## CONSIGNE 1
Dans l'article sur la crise du Covid-19, relevez tout ce dont les gouvernements occidentaux manquaient lorsque la pandémie les a frappés en mars.
## CONSIGNE 2
Selon l'article sur la crise du Covid-19, de combien de lits de réanimation la France disposait-elle au début de la crise, et l'Allemagne ?
## CONSIGNE 3
Poursuivez l'article sur la crise du Covid-19 à partir de sa dernière phrase.

## EXTRAIT DU TEXTE
════════

Les Echos – 17 avril 2020

La crise sanitaire liée au Covid-19 frappe le genre humain avec une violence inouïe. Les gouvernements des pays développés ont été surpris par la crise, car la Chine a menti sur le point de départ de la pandémie et sur sa létalité.

La Chine a déclaré un peu plus de 3.000 morts du Covid-19, mais des sources indépendantes placent le chiffre exact entre 40.000 et 90.000. L’Organisation mondiale de la santé (OMS) a prononcé l’état d’urgence de santé publique de portée internationale le 30 janvier et l’état de pandémie le 11 mars, mais l’appréciation de la létalité du Covid-19 reste fondée sur les faux chiffres chinois.

Les gouvernements occidentaux n’étaient pas préparés. Lorsque la pandémie les frappe de plein fouet en mars, ils manquent de masques, de tests, de lits de réanimation et de respirateurs. Mais la France reste un cas d’école. Alors que ses dépenses de santé en pourcentage du PIB et par habitant sont respectivement supérieures à celles de l’Allemagne et très supérieures à la moyenne des pays de l’Union européenne, la France aborde la crise avec 5.000 lits de réanimation, contre 28.000 en Allemagne. Elle a détruit l’essentiel de ses stocks de masques entre 2013 et 2017 et, sous l’effet d’une désindustrialisation massive depuis vingt ans, ne parvient pas à produire des masques, des tests et des respirateurs en nombre suffisant.

Le système hospitalier français est lourd, suradministré et sous-équipé et ne fait face difficilement à la pandémie que grâce à l’héroïsme de ses soignants.

En partie pour créer l’illusion que l’Etat prend soin du pays, les plus hautes autorités de santé conseillent de prolonger longtemps le confinement au 11 mai. En réalité, pour en sortir, il faut quatre instruments : des tests PCR pour voir qui est malade (les tests sérologiques n’étant utiles qu’après pour connaître la proportion de personnes ayant eu la maladie), des masques et des gestes barrières, 25.000 lits de réa et des chambres d’hôtel pour isoler les porteurs sains du reste de la population.

Le risque aujourd’hui est que les autorités civiles ne perçoivent pas que la crise économique et politique qui se prépare est infiniment plus grave que la crise sanitaire. Avec un déconfinement repoussé au 11 mai, le PIB va baisser d’au moins 8 % cette année, le déficit public sera supérieur à 9 % du PIB et le chômage va augmenter de plus d’un million en réel. Même avec un rebond de 4 % de l’activité, la dette sera proche de 120 % du PIB et le taux de chômage réel supérieur à 12 %. Les conséquences politiques au printemps 2022 seront sans limite.

════════

## Données recueillies

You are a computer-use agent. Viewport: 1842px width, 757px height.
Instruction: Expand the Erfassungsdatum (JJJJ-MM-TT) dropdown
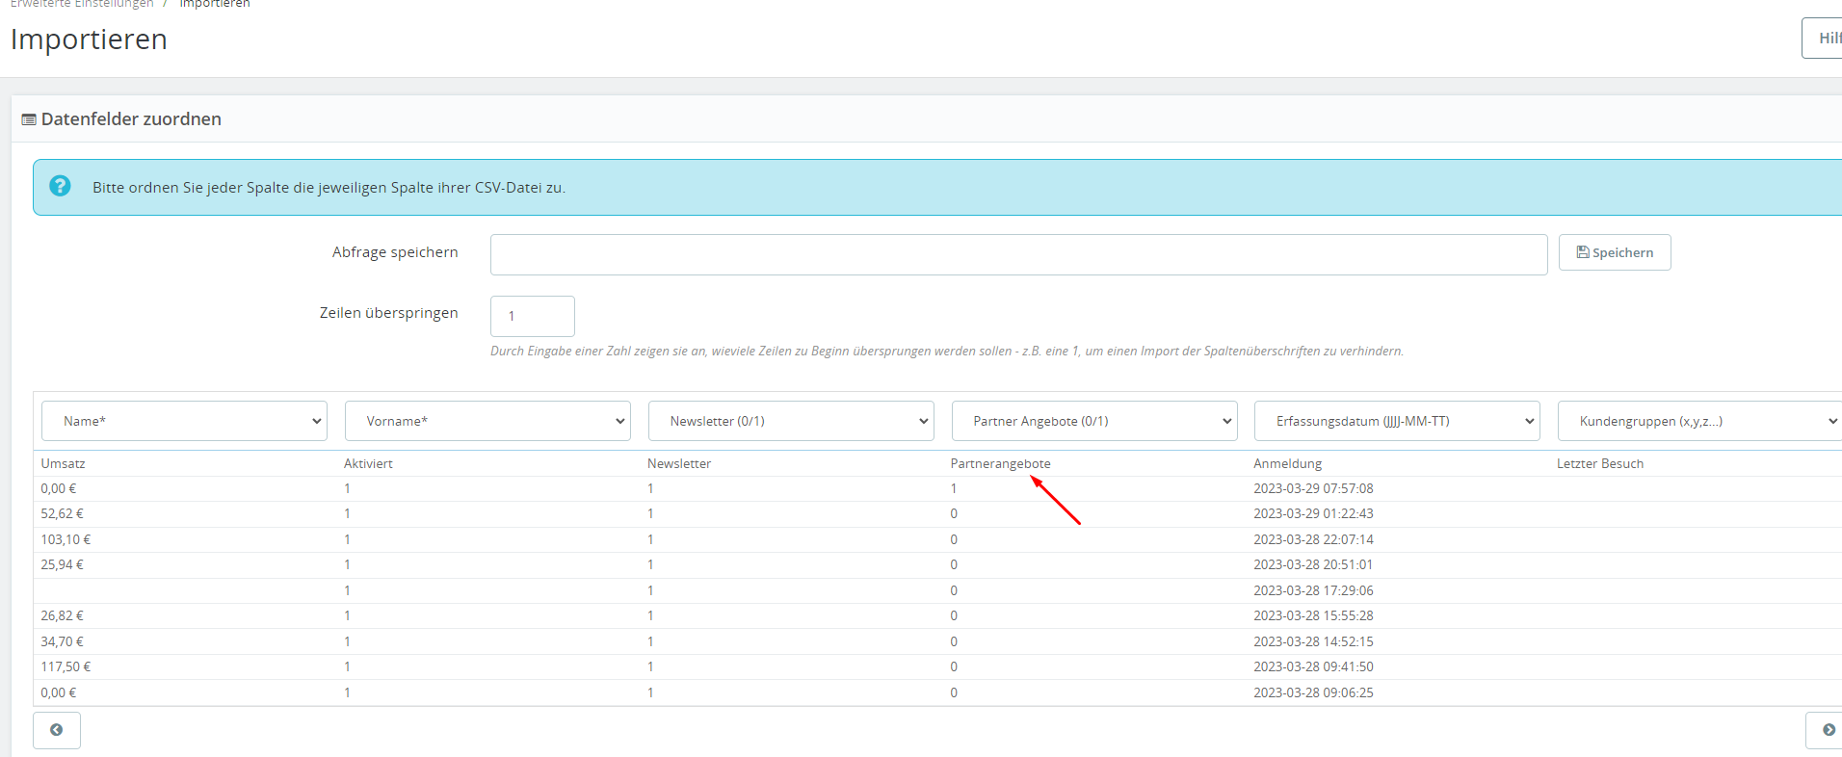coord(1397,421)
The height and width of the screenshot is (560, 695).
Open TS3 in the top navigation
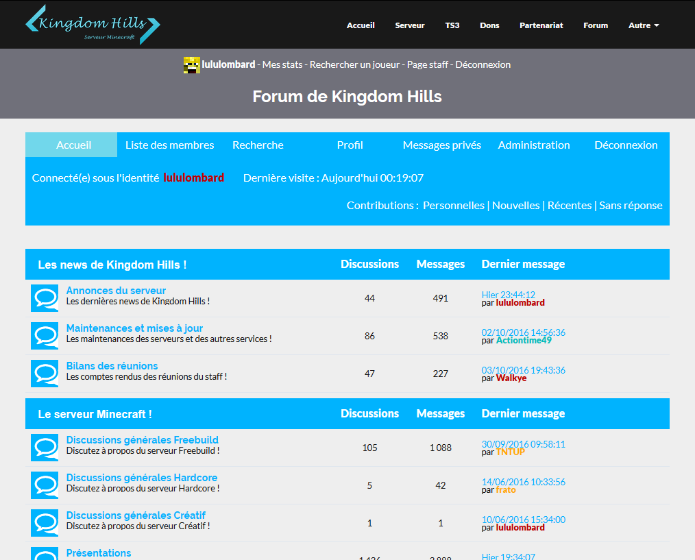pos(452,25)
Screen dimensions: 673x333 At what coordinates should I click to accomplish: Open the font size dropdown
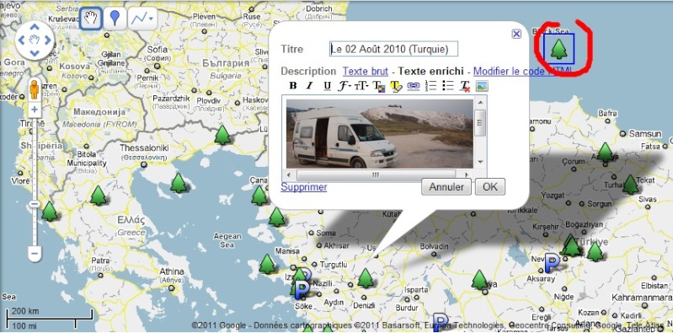coord(361,86)
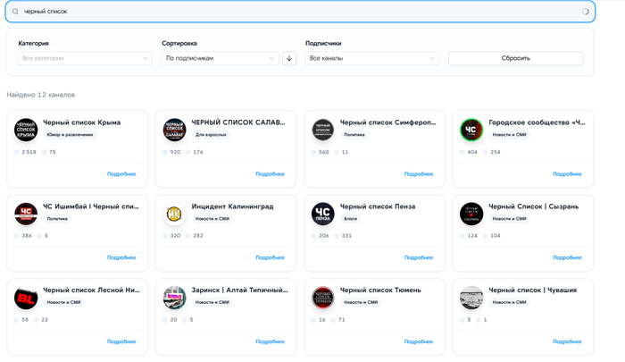Select Юмор и развлечения category tag
Viewport: 625px width, 362px height.
tap(70, 135)
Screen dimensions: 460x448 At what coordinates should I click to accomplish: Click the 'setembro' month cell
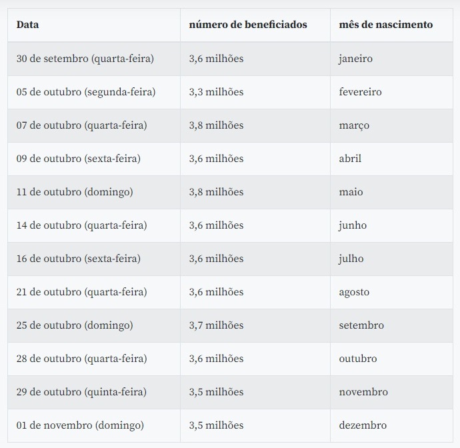391,325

════════

## RÉPONSE RÉDIGÉE 1
Des masques, des tests, des lits de réanimation et des respirateurs.

## RÉPONSE RÉDIGÉE 2
La France en avait 5.000, contre 28.000 pour l'Allemagne.

## RÉPONSE RÉDIGÉE 3
Pour les moins de 65 ans n’ayant pas de pathologie invalidante, il faut entamer le déconfinement avant fin avril tout en maintenant l’interdiction des rassemblements de plus de 20 personnes en dehors des lieux de travail jusqu’à fin mai et peut-être plus. Les lieux culturels, les parcs et jardins et les loisirs devront probablement rester fermés plus longtemps encore. Les écoles doivent rouvrir début mai. Les restaurants pourront rouvrir avec mesures barrières dures. Il faut masquer les travailleurs dans les transports et passer en urgence à 100.000 tests PCR par jour tout en réservant 200.000 chambres d’hôtel pour isoler les testés positifs en quarantaine s’ils ne vivent pas seul.

Le risque de prolonger le confinement jusqu’au 11 mai, ou au-delà comme semble vouloir nous y préparer le ministre de l’Intérieur, n’est pas pris en compte en termes de dynamique économique et sociale. Je mesure les risques sanitaires, ma famille ayant été mortellement touchée par le Covid-19. Mais je connais les effets d’une crise économique et sociale grave : Allemagne des années 1920 et Etats-Unis et France des années 1930. Une crise franche des finances publiques peut nous conduire à baisser les salaires des fonctionnaires de 10 % et les retraites de 20 %.

L’arbitrage entre crise sanitaire et crise économique et sociétale est difficile. L’excès de pusillanimité peut être pire que le terrifiant Covid-19.